= Supplied records =
____________

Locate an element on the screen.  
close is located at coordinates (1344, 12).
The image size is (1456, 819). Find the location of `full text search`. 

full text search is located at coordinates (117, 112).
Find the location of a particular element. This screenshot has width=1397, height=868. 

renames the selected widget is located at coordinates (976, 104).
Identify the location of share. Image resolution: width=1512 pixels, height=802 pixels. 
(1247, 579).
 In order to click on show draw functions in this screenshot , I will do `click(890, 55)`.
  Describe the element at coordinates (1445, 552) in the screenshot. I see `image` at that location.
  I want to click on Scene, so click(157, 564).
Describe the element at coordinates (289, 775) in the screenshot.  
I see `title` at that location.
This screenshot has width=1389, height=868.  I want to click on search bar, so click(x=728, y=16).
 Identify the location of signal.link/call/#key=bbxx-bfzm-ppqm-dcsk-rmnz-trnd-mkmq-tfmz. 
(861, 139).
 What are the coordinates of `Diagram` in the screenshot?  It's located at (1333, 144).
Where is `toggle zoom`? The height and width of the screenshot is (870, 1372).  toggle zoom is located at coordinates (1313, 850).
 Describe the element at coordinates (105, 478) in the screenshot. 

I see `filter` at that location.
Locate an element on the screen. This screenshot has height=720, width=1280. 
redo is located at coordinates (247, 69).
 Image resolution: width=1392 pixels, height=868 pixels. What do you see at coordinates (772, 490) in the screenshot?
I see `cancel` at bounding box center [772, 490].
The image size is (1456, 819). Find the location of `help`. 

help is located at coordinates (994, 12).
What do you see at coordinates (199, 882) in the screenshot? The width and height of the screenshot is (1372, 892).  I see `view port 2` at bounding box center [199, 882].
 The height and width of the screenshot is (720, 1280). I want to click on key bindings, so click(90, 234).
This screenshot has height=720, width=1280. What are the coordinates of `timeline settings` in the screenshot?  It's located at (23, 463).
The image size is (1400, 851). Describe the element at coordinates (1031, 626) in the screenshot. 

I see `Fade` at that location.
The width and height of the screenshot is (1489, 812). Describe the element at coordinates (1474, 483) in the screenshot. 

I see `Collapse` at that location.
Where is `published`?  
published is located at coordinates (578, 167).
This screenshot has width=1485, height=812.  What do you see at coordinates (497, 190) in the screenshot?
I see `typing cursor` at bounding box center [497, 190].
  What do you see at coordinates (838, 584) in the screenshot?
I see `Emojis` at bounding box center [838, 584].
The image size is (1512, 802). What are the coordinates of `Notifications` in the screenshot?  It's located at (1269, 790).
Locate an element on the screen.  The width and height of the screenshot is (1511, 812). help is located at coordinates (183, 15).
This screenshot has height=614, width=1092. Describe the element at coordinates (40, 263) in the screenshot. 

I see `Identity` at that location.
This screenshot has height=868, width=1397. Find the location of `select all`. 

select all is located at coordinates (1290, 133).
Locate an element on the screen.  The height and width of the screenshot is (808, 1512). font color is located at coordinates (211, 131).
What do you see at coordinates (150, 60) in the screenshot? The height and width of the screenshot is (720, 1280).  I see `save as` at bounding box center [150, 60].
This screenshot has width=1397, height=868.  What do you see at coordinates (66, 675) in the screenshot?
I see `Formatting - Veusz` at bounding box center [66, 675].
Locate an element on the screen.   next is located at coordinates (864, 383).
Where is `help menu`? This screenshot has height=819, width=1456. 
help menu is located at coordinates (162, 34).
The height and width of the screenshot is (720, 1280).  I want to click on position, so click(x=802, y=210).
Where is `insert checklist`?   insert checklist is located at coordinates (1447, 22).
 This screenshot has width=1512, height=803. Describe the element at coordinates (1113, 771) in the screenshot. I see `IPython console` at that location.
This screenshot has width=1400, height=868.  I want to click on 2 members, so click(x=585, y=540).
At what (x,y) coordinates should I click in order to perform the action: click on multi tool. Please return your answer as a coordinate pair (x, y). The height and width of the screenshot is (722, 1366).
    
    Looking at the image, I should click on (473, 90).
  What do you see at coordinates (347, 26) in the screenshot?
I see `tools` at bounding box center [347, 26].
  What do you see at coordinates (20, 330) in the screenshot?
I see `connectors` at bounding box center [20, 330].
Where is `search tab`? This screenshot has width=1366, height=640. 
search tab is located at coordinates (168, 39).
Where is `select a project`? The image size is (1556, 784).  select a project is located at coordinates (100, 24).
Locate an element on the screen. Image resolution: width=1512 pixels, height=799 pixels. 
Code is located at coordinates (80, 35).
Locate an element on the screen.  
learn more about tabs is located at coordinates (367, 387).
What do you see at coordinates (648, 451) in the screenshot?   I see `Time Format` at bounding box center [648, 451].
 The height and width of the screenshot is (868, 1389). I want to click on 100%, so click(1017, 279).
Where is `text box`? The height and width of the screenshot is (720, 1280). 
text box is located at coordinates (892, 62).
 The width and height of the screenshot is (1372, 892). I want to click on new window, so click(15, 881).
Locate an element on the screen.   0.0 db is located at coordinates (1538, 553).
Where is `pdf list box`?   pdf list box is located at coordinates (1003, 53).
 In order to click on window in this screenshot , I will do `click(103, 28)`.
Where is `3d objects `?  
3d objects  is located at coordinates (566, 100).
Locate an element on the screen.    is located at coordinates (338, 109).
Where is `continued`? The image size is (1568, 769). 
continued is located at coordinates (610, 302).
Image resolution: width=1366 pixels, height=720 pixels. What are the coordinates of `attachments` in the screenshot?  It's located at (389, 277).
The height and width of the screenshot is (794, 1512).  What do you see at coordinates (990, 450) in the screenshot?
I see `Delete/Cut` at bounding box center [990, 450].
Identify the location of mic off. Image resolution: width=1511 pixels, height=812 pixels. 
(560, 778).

____________

= What is required =
Can you retype, word for word, the lines above, starting with the line that contains "What do you see at coordinates (150, 60)" and going on through the line that contains "coordinates (864, 383).", with both of those lines included?

= Full answer =
What do you see at coordinates (150, 60) in the screenshot? The height and width of the screenshot is (720, 1280).  I see `save as` at bounding box center [150, 60].
This screenshot has width=1397, height=868.  What do you see at coordinates (66, 675) in the screenshot?
I see `Formatting - Veusz` at bounding box center [66, 675].
Locate an element on the screen.   next is located at coordinates (864, 383).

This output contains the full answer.